Sustainocracy is a paradigm shift
Sustainocracy was idealistically conceived when I decided that I did not want to pass the old paradigm on to my children because of the negative consequences it causes. Of course I did appreciate the positive elements of this paradigm but realized that we had reached a point that the balance had tipped over to the accumulation of negative effects, creating permanent instability also at the positive end. So in a way my decision early in the 2000’s was a social innovation. Back then my surroundings had no desperate feeling of a crisis yet even though the signs were abundantly present already. The establishment was still confident that change could be done from within the reigning paradigm. In fact, the established power structures were also an inherent piece of that paradigm and gained their existence from it. It was not up to them to challenge their reason to be. The only one that could challenge the paradigm is the one who has eyes to see and awareness to distinguish between realities. And that is the human being itself, because we are the ones that create our instruments, even if we allow them to reign us for a while. We have come to point that we need to redefine the usages and positioning of those instruments. And that is what we do in Sustainocracy. We respect the instruments as human creations and reposition them around a new paradigm in which the human being is placed at the center of sustainable human progression, not the financial systems.

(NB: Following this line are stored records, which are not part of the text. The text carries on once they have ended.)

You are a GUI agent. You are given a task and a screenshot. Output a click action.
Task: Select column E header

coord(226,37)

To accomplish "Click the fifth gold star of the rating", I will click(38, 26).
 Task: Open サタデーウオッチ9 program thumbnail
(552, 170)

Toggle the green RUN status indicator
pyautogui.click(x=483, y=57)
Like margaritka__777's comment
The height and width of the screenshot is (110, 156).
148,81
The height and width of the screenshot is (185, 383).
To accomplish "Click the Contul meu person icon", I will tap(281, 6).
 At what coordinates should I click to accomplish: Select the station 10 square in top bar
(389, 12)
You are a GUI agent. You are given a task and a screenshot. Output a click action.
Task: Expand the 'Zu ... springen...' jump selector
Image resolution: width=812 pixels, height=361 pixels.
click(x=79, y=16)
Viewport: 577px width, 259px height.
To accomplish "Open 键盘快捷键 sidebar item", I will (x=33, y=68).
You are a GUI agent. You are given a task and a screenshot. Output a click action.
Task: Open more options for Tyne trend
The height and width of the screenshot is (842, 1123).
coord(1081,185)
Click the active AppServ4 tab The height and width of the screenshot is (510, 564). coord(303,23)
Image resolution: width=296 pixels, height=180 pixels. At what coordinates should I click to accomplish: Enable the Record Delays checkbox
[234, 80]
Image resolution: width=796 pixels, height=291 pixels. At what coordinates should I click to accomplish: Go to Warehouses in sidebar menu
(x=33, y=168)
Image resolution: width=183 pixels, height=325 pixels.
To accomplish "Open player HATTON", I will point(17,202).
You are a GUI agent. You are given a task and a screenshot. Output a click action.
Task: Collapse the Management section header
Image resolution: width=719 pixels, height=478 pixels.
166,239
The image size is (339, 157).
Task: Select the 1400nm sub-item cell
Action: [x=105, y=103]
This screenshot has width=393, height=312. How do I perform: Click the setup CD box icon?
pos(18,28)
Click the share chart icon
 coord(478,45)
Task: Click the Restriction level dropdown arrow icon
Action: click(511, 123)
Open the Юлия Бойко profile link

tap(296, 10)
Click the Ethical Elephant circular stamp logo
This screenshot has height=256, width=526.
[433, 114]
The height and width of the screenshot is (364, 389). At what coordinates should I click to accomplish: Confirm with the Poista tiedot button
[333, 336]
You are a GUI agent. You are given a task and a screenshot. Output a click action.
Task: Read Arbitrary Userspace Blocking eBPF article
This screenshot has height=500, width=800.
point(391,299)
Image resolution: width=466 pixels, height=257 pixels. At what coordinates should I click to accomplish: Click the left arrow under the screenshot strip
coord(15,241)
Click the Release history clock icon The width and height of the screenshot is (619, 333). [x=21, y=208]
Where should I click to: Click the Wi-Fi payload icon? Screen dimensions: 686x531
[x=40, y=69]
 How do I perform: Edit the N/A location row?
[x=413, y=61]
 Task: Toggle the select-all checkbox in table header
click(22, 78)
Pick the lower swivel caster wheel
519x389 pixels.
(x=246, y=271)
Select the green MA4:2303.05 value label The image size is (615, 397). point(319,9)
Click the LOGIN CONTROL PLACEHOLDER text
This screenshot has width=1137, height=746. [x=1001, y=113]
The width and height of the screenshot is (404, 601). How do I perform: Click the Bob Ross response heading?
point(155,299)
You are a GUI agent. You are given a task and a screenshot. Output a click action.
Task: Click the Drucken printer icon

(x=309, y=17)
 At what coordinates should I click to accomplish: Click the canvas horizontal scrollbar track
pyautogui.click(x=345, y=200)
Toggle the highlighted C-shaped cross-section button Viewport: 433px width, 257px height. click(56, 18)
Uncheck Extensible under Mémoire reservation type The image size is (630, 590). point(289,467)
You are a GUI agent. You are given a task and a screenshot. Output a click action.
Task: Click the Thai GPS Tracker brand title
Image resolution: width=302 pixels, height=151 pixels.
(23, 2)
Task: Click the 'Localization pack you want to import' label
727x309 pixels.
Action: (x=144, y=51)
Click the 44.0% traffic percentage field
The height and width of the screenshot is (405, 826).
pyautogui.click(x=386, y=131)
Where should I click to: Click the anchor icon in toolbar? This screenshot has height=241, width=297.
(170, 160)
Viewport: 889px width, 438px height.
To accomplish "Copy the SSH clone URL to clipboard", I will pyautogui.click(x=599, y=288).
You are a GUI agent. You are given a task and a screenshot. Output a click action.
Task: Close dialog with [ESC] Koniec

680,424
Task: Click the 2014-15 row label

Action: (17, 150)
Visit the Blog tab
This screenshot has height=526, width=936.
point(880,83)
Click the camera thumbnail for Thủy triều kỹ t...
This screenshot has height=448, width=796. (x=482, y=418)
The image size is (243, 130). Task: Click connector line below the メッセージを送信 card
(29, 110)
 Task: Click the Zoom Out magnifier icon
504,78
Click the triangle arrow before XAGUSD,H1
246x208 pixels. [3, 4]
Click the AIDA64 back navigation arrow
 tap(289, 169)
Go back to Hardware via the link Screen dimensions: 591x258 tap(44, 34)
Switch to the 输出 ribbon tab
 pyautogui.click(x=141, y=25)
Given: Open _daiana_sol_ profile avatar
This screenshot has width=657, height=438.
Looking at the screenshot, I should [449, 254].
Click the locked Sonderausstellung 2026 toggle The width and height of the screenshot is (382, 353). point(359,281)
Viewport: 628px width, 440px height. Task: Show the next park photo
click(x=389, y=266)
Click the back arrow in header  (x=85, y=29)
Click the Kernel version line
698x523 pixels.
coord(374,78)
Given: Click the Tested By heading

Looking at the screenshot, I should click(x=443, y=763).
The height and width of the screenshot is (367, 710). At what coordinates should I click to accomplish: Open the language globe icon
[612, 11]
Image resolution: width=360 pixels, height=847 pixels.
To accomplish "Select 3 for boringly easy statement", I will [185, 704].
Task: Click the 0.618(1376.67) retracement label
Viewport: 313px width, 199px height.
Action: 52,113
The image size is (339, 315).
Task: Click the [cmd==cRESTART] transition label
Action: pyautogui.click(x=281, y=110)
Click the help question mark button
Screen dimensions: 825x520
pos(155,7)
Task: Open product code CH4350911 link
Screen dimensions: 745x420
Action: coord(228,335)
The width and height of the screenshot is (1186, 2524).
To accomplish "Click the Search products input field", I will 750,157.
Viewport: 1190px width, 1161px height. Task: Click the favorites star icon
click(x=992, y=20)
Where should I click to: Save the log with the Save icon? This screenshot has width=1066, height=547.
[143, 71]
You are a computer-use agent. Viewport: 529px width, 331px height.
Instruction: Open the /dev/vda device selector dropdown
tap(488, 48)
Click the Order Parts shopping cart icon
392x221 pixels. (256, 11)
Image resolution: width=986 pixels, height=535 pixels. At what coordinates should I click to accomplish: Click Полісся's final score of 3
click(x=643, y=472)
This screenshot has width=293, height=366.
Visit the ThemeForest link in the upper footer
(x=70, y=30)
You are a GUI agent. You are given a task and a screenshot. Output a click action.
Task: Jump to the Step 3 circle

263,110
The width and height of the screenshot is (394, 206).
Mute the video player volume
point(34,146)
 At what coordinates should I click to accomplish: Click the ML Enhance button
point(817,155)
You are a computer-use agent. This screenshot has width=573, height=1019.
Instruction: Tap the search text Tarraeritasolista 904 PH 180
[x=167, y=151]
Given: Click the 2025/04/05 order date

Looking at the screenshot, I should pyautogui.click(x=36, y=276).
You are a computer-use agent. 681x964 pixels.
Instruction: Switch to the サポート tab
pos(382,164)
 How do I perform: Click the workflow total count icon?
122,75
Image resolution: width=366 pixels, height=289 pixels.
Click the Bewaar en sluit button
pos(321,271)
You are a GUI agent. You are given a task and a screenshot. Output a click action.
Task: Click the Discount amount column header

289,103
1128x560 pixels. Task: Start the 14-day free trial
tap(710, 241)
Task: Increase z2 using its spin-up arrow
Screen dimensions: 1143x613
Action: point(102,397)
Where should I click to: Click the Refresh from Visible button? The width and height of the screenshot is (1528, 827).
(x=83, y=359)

With this simple change in mindset and observing the world, the world itself learns to see itself differently and starts to reshuffle their power positions accordingly. Slowly the two paradigms become visible to everyone and so does the choice everyone has. Social innovation then gets an entirely new dimension that changes everything simply because of the way we look at things. We live in a unique time-era in which we see a new paradigm arise, co-exist with an old one for a while, interacting probably with certain conflicts and eventually take over. People in next generations will read about this era in their history books but will look at society from that new dominant paradigm without the challenging adventure of living through the transformation, or even playing part in defining it. This era is therefor unique in the history of humankind and referred to by me and some others as “the quantum leap in human evolution”.
Open up your mind and be part of it. It is exciting, challenging and rewarding to be a pioneer of a new world.